Author: Staff Writer | Published: Friday, October 15, 2021

ARC builds the Juba-Bor Road. Its head, Benjamin Bol Mel, established it after the US imposed sanctions on him over grand corruption in the country | Credit | ARC

Two blacklisted businessmen closed to President Salva Kiir are still running businesses worth billions of US dollars, report has shown.

They are Benjamin Bol Mel and Kur Ajing – who are engaged in road construction and importation of military supplies, respectively.

In December 2017, Bol Mel and two companies in his vast corporate network, ABMC and Home and Away LTD, were designated by the US for their involvement in corruption in South Sudan.

However, The Sentry report suggests Bol Mel established then set up at least three new road construction companies connected, namely: Winners Construction, ARC Resources, and Save Nation.

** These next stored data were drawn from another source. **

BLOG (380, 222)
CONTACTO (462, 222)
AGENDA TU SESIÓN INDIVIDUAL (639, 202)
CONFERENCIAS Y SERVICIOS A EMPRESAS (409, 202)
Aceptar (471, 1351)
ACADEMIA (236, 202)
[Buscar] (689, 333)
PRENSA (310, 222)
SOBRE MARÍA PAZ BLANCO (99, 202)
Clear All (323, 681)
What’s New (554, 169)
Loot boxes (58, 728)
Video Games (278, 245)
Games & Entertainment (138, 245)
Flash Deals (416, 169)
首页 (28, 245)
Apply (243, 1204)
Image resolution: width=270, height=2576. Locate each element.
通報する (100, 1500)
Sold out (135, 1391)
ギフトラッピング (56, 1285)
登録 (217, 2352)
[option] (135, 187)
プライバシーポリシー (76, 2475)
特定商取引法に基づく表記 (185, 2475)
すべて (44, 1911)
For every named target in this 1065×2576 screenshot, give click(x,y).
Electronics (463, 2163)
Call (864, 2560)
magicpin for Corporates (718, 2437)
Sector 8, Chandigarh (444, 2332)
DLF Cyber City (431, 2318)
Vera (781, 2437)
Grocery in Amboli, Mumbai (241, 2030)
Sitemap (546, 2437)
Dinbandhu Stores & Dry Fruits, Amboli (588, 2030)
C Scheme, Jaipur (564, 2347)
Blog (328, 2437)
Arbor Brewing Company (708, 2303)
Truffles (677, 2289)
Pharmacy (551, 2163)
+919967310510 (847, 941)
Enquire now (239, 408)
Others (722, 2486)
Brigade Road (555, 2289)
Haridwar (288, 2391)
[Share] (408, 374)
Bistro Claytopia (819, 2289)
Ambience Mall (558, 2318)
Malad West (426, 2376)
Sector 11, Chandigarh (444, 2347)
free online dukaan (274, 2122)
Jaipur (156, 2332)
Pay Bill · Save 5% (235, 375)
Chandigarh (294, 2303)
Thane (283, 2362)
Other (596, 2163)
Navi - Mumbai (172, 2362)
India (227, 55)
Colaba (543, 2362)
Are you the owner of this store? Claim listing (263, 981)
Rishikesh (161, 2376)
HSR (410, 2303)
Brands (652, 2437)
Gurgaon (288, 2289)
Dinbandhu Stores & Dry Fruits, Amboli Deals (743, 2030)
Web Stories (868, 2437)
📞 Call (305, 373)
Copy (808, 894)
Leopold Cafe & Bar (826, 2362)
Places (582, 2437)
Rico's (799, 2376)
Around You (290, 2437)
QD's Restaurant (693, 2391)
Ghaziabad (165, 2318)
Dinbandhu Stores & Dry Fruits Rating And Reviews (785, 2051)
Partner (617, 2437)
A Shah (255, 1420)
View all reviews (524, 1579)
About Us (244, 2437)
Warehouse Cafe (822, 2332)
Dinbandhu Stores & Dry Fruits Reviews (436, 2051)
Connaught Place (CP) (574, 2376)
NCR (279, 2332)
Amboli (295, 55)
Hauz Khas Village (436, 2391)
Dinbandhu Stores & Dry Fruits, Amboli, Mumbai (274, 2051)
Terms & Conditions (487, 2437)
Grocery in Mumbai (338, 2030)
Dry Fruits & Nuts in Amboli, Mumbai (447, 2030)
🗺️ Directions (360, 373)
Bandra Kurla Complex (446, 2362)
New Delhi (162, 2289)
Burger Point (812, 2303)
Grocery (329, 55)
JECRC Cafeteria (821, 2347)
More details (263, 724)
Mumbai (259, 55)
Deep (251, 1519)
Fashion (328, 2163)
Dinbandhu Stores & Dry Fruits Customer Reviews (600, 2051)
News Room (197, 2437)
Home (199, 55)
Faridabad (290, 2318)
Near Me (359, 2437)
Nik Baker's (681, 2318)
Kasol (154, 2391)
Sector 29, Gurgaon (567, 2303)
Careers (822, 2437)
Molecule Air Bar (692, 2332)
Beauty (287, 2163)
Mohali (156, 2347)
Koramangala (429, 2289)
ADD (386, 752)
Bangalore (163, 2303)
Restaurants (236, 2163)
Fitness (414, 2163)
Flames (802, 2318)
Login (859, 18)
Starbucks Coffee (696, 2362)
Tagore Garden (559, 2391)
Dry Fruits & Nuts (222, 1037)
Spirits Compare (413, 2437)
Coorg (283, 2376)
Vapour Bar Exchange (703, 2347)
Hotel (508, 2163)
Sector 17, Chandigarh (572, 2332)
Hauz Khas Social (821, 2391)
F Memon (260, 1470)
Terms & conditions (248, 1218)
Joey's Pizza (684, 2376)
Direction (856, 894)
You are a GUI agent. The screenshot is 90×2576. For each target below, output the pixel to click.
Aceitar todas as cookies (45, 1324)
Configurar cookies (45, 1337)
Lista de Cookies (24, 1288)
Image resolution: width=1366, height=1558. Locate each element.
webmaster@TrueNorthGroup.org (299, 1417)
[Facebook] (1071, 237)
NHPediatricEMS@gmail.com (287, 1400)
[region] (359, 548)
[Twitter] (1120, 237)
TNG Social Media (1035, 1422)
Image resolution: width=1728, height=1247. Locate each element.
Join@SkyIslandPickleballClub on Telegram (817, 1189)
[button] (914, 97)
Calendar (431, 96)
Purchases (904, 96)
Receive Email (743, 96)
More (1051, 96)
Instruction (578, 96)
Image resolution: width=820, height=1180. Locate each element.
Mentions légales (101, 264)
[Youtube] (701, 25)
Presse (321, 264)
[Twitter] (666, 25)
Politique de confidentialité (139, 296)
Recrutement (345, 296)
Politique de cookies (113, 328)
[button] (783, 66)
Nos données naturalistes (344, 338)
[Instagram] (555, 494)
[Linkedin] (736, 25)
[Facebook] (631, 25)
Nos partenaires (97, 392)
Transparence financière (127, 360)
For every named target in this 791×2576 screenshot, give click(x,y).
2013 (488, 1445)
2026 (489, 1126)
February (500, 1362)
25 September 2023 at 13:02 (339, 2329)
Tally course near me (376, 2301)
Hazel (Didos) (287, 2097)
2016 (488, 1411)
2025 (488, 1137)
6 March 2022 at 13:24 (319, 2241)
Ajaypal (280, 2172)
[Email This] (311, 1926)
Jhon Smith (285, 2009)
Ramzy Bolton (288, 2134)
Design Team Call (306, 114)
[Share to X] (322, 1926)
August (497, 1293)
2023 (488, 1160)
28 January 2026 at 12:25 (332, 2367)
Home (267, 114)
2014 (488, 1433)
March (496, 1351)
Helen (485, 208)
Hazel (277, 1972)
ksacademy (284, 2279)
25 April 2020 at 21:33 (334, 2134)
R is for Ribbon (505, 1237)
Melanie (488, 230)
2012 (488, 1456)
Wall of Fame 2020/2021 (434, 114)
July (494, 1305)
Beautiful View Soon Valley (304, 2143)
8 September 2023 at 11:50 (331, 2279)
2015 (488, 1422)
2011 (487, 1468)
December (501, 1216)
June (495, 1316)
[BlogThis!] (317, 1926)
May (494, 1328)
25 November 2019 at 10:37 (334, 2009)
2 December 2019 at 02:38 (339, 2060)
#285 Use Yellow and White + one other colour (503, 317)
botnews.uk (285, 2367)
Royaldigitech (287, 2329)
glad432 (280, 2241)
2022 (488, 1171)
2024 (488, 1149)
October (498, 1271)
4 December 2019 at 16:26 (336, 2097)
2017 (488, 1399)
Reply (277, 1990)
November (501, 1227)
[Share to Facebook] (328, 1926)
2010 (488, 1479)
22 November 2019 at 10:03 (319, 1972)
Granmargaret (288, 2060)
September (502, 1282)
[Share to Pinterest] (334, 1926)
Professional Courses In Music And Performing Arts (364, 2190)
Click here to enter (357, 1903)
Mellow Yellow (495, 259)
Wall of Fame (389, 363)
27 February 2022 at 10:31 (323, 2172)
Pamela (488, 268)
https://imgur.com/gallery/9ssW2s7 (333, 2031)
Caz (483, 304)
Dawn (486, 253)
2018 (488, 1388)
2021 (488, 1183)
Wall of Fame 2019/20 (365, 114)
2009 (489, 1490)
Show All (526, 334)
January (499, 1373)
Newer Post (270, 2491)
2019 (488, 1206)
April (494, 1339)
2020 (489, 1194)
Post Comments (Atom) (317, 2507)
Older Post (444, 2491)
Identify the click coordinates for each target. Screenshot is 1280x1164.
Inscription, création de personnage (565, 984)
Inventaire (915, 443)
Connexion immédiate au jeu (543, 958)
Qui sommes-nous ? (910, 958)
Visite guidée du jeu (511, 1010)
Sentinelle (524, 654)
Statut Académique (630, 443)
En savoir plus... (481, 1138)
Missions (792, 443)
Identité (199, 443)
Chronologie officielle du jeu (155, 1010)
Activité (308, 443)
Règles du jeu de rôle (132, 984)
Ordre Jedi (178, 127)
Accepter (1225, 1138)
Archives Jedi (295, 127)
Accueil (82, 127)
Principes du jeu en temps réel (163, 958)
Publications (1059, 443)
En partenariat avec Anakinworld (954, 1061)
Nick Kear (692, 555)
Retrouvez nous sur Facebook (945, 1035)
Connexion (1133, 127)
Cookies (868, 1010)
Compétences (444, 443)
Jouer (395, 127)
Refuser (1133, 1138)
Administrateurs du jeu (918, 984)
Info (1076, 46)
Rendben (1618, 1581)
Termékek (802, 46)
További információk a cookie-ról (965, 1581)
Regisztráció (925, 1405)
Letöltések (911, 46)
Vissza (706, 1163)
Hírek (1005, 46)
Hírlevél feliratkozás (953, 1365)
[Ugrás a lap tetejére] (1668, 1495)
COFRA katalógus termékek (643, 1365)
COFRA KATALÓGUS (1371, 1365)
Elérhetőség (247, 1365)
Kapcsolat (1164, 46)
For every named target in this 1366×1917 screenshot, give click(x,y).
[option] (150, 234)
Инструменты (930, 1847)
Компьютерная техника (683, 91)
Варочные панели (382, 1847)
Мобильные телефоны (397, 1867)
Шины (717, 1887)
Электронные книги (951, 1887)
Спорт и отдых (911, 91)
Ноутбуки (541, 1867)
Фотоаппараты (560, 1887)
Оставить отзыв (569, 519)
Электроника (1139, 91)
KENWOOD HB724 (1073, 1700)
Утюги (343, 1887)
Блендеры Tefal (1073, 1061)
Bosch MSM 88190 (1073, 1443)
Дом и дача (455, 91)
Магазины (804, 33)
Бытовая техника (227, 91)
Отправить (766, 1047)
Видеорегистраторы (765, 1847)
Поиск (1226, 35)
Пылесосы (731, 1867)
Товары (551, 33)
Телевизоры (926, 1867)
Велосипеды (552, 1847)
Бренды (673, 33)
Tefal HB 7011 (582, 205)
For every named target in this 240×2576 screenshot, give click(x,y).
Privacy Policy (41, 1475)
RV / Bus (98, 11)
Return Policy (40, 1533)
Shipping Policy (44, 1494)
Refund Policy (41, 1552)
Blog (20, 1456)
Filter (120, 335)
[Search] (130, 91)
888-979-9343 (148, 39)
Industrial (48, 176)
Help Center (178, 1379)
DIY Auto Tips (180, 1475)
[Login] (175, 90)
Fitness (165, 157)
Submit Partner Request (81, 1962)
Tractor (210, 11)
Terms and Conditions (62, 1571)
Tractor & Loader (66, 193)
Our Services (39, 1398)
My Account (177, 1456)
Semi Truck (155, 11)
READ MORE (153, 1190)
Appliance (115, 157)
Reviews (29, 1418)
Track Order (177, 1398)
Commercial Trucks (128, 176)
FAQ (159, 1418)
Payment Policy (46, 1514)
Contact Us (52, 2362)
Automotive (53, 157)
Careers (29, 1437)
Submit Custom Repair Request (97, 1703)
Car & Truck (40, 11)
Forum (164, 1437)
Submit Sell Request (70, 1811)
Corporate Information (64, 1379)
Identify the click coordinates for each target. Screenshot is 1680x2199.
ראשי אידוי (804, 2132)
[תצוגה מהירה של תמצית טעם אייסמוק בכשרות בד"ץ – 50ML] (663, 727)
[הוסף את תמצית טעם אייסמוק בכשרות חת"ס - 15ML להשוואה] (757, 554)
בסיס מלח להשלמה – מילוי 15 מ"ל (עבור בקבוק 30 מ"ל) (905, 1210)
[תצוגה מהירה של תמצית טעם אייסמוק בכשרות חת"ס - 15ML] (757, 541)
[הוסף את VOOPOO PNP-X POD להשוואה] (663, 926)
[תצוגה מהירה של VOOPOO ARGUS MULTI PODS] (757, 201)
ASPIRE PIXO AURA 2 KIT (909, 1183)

“It appears to be an open secret in South Sudan that ARC is controlled by Bol Mel, and he is referred to in numerous press reports on ARC’s receipt of special tax exemptions and other contracts,” partly reads the report, citing various authenticated documents.

The report says Bol Mel’s companies have been awarded road construction and other infrastructure project contracts worth at least $3.5 billion, including the construction of the Bor-Juba road.

These contracts are oil-backed, but awarded in clear violation of the 2018 Public Procurement Act.

Meanwhile, in October 2019, the Whitehouse imposed sanctions on Ajing and one of his companies, Lou Trading and Investment Company Limited, for “involvement in bribery, kickbacks and procurement fraud with senior government officials in South Sudan.

Barely a month after he was blacklisted, Ajing reportedly established Amuk for Trading and Investment under his wife Christine Achol Akot.

“Within a few months, South Sudan’s Ministry of Defense began to award the newly established Amuk contracts totaling more than a billion US dollars to supply the country’s military with food, including a $539.4 million contract in March 2020 and a $644 million contract in September 2020,” it continues.

On recommendations, The Sentry says the US Treasury Department should investigate and, if appropriate, impose sanctions on the individuals and entities named in this report.

It also called upon the US to amend the South Sudan and Global Magnitsky Executive Orders to include a provision concerning immediate family members of sanctioned individuals.